**Goal:**
Convert the lines of the entries below into a JSON list of strings, with one string per line and no strings for blank lines.
____ Given information
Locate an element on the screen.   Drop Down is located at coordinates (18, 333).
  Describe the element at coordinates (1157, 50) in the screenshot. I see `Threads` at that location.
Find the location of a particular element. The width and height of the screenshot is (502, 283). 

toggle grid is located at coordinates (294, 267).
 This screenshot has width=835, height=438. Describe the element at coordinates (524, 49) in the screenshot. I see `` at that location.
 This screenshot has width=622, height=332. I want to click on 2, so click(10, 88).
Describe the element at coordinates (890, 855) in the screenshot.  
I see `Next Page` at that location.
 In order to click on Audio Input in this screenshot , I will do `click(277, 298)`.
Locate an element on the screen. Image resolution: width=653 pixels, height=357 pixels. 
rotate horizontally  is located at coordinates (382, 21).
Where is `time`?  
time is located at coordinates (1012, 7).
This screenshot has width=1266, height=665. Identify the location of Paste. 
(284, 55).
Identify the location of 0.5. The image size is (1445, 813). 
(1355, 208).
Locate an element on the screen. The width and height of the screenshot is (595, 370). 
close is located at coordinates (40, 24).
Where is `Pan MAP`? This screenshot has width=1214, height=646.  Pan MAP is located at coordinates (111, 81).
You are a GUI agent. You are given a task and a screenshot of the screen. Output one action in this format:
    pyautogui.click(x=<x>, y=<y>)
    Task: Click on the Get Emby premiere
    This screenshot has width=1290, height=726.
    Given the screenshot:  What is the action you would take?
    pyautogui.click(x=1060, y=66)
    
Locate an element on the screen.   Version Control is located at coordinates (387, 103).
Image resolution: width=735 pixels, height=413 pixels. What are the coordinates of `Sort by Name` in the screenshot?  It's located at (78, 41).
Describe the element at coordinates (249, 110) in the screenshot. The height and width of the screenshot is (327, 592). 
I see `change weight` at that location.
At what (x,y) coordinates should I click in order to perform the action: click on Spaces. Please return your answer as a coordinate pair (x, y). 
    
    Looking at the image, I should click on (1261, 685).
________
**Result:**
[
  "Locate an element on the screen.   Drop Down is located at coordinates (18, 333).",
  "  Describe the element at coordinates (1157, 50) in the screenshot. I see `Threads` at that location.",
  "Find the location of a particular element. The width and height of the screenshot is (502, 283). ",
  "toggle grid is located at coordinates (294, 267).",
  " This screenshot has width=835, height=438. Describe the element at coordinates (524, 49) in the screenshot. I see `` at that location.",
  " This screenshot has width=622, height=332. I want to click on 2, so click(10, 88).",
  "Describe the element at coordinates (890, 855) in the screenshot.  ",
  "I see `Next Page` at that location.",
  " In order to click on Audio Input in this screenshot , I will do `click(277, 298)`.",
  "Locate an element on the screen. Image resolution: width=653 pixels, height=357 pixels. ",
  "rotate horizontally  is located at coordinates (382, 21).",
  "Where is `time`?  ",
  "time is located at coordinates (1012, 7).",
  "This screenshot has width=1266, height=665. Identify the location of Paste. ",
  "(284, 55).",
  "Identify the location of 0.5. The image size is (1445, 813). ",
  "(1355, 208).",
  "Locate an element on the screen. The width and height of the screenshot is (595, 370). ",
  "close is located at coordinates (40, 24).",
  "Where is `Pan MAP`? This screenshot has width=1214, height=646.  Pan MAP is located at coordinates (111, 81).",
  "You are a GUI agent. You are given a task and a screenshot of the screen. Output one action in this format:",
  "    pyautogui.click(x=<x>, y=<y>)",
  "    Task: Click on the Get Emby premiere",
  "    This screenshot has width=1290, height=726.",
  "    Given the screenshot:  What is the action you would take?",
  "    pyautogui.click(x=1060, y=66)",
  "Locate an element on the screen.   Version Control is located at coordinates (387, 103).",
  "Image resolution: width=735 pixels, height=413 pixels. What are the coordinates of `Sort by Name` in the screenshot?  It's located at (78, 41).",
  "Describe the element at coordinates (249, 110) in the screenshot. The height and width of the screenshot is (327, 592). ",
  "I see `change weight` at that location.",
  "At what (x,y) coordinates should I click in order to perform the action: click on Spaces. Please return your answer as a coordinate pair (x, y). ",
  "    Looking at the image, I should click on (1261, 685)."
]